Write out the following records exactly, each one in full.
● ● ● ●
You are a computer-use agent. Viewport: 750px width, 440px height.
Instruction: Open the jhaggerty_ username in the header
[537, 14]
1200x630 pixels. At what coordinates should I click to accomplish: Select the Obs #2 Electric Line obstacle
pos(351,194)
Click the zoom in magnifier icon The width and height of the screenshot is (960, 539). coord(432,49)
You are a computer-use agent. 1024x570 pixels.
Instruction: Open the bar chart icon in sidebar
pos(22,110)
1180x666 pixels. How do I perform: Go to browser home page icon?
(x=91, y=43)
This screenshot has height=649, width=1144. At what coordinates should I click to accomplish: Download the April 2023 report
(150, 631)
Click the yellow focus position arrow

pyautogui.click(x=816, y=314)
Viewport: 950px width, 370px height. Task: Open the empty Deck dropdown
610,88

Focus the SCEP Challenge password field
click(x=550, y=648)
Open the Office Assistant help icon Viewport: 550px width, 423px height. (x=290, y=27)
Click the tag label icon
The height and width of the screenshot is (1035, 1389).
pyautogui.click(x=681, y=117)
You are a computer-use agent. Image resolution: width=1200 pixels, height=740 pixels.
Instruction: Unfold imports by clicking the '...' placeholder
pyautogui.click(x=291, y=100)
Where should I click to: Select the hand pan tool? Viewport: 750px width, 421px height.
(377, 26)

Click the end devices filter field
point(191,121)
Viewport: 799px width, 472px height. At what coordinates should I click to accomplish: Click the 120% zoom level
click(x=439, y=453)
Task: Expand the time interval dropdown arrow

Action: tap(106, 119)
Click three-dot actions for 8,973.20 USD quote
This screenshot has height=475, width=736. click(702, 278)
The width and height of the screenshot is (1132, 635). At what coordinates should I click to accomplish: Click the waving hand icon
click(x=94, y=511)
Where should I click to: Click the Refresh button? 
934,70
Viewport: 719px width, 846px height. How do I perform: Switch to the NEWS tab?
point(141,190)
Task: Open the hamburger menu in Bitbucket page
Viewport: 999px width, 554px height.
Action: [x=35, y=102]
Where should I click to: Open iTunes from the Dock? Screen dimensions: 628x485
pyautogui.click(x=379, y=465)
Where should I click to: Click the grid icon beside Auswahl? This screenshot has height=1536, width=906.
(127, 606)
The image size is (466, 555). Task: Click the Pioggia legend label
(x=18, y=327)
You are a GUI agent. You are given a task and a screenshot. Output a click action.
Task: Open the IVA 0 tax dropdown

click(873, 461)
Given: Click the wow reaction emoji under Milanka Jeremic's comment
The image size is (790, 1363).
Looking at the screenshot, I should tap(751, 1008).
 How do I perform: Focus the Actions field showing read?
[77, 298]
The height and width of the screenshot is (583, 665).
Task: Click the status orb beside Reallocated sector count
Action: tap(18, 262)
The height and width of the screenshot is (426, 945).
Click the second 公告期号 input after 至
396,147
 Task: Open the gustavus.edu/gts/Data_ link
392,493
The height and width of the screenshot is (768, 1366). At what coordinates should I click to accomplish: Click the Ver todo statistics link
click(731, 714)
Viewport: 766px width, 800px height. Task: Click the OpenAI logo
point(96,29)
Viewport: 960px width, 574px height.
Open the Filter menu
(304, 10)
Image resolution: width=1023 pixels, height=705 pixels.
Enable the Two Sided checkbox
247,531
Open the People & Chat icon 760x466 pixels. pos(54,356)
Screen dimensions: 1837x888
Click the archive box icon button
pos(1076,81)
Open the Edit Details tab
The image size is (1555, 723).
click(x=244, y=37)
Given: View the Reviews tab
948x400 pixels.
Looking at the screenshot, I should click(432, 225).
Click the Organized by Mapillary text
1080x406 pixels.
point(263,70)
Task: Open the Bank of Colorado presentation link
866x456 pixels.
● ● ● ●
Finished exercise:
You are a computer-use agent. Viewport: 750px width, 440px height.
Instruction: Open the jhaggerty_ username in the header
[537, 14]
1200x630 pixels. At what coordinates should I click to accomplish: Select the Obs #2 Electric Line obstacle
pos(351,194)
Click the zoom in magnifier icon The width and height of the screenshot is (960, 539). coord(432,49)
You are a computer-use agent. 1024x570 pixels.
Instruction: Open the bar chart icon in sidebar
pos(22,110)
1180x666 pixels. How do I perform: Go to browser home page icon?
(x=91, y=43)
This screenshot has height=649, width=1144. At what coordinates should I click to accomplish: Download the April 2023 report
(150, 631)
Click the yellow focus position arrow

pyautogui.click(x=816, y=314)
Viewport: 950px width, 370px height. Task: Open the empty Deck dropdown
610,88

Focus the SCEP Challenge password field
click(x=550, y=648)
Open the Office Assistant help icon Viewport: 550px width, 423px height. (x=290, y=27)
Click the tag label icon
The height and width of the screenshot is (1035, 1389).
pyautogui.click(x=681, y=117)
You are a computer-use agent. Image resolution: width=1200 pixels, height=740 pixels.
Instruction: Unfold imports by clicking the '...' placeholder
pyautogui.click(x=291, y=100)
Where should I click to: Select the hand pan tool? Viewport: 750px width, 421px height.
(377, 26)

Click the end devices filter field
point(191,121)
Viewport: 799px width, 472px height. At what coordinates should I click to accomplish: Click the 120% zoom level
click(x=439, y=453)
Task: Expand the time interval dropdown arrow

Action: tap(106, 119)
Click three-dot actions for 8,973.20 USD quote
This screenshot has height=475, width=736. click(702, 278)
The width and height of the screenshot is (1132, 635). At what coordinates should I click to accomplish: Click the waving hand icon
click(x=94, y=511)
Where should I click to: Click the Refresh button? 
934,70
Viewport: 719px width, 846px height. How do I perform: Switch to the NEWS tab?
point(141,190)
Task: Open the hamburger menu in Bitbucket page
Viewport: 999px width, 554px height.
Action: [x=35, y=102]
Where should I click to: Open iTunes from the Dock? Screen dimensions: 628x485
pyautogui.click(x=379, y=465)
Where should I click to: Click the grid icon beside Auswahl? This screenshot has height=1536, width=906.
(127, 606)
The image size is (466, 555). Task: Click the Pioggia legend label
(x=18, y=327)
You are a GUI agent. You are given a task and a screenshot. Output a click action.
Task: Open the IVA 0 tax dropdown

click(873, 461)
Given: Click the wow reaction emoji under Milanka Jeremic's comment
The image size is (790, 1363).
Looking at the screenshot, I should tap(751, 1008).
 How do I perform: Focus the Actions field showing read?
[77, 298]
The height and width of the screenshot is (583, 665).
Task: Click the status orb beside Reallocated sector count
Action: tap(18, 262)
The height and width of the screenshot is (426, 945).
Click the second 公告期号 input after 至
396,147
 Task: Open the gustavus.edu/gts/Data_ link
392,493
The height and width of the screenshot is (768, 1366). At what coordinates should I click to accomplish: Click the Ver todo statistics link
click(731, 714)
Viewport: 766px width, 800px height. Task: Click the OpenAI logo
point(96,29)
Viewport: 960px width, 574px height.
Open the Filter menu
(304, 10)
Image resolution: width=1023 pixels, height=705 pixels.
Enable the Two Sided checkbox
247,531
Open the People & Chat icon 760x466 pixels. pos(54,356)
Screen dimensions: 1837x888
Click the archive box icon button
pos(1076,81)
Open the Edit Details tab
The image size is (1555, 723).
click(x=244, y=37)
Given: View the Reviews tab
948x400 pixels.
Looking at the screenshot, I should click(432, 225).
Click the Organized by Mapillary text
1080x406 pixels.
point(263,70)
Task: Open the Bank of Colorado presentation link
866x456 pixels.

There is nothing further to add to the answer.